» **Material shown**
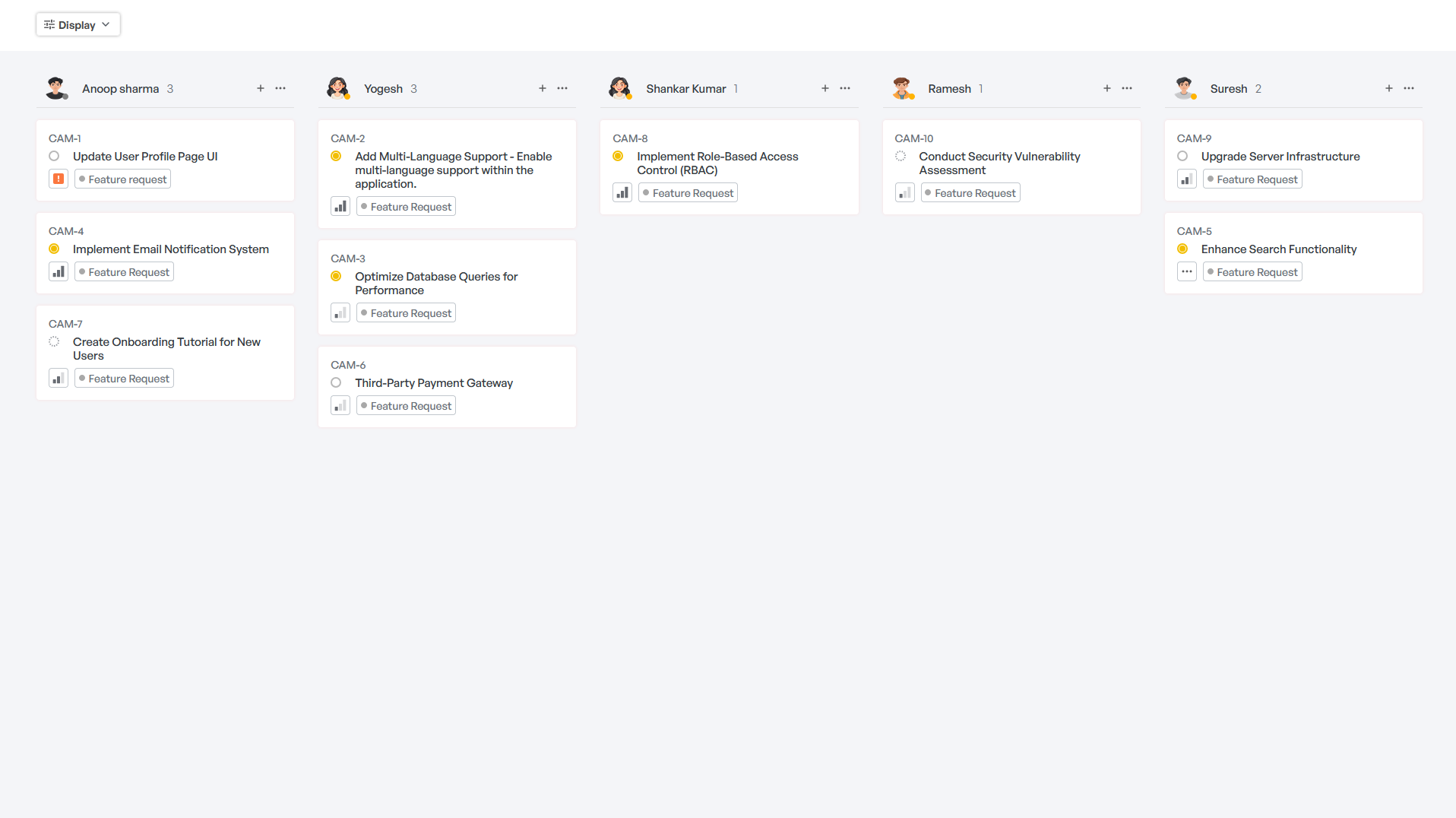Click Feature Request label on CAM-7
This screenshot has height=818, width=1456.
coord(124,378)
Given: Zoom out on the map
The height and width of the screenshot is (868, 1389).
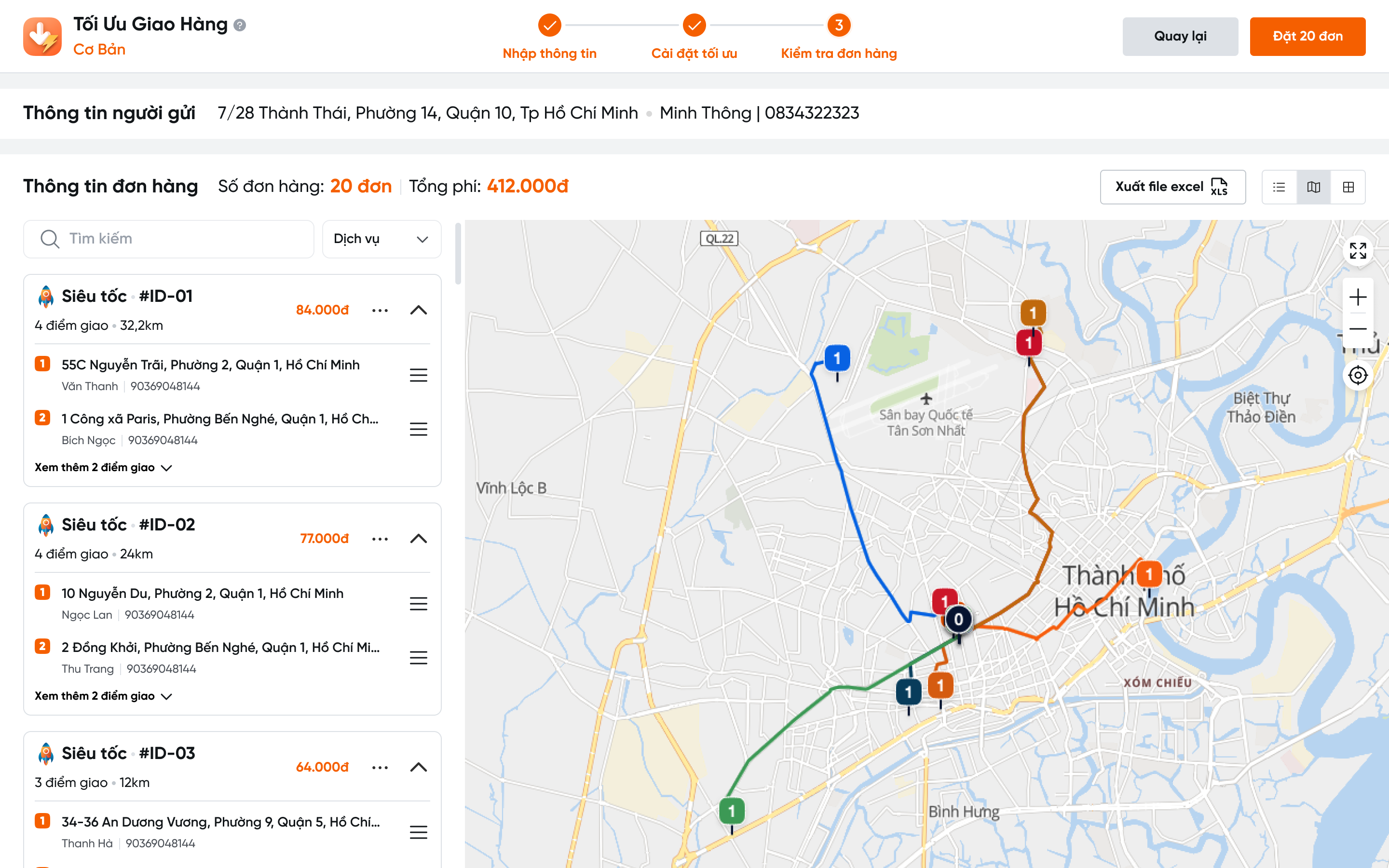Looking at the screenshot, I should pyautogui.click(x=1358, y=329).
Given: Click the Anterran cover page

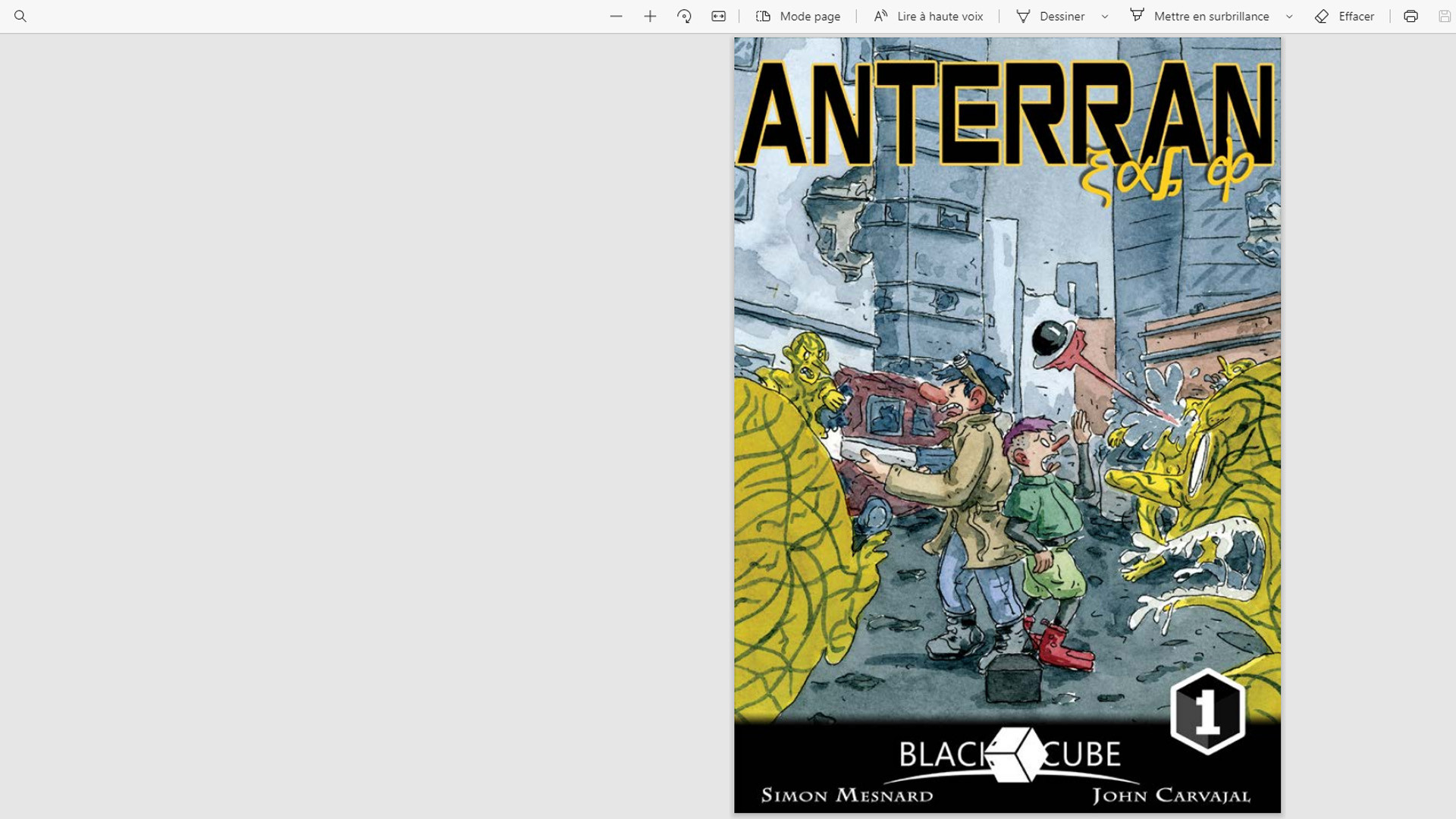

» **Problem statement**
Reproduce nothing but the lines that run from the line containing "Given: Zoom out on the map" through the last line of the records, inclusive. Omit the pictures.

» **Written answer**
Given: Zoom out on the map
The height and width of the screenshot is (868, 1389).
Looking at the screenshot, I should pyautogui.click(x=1358, y=329).
Given: Click the Anterran cover page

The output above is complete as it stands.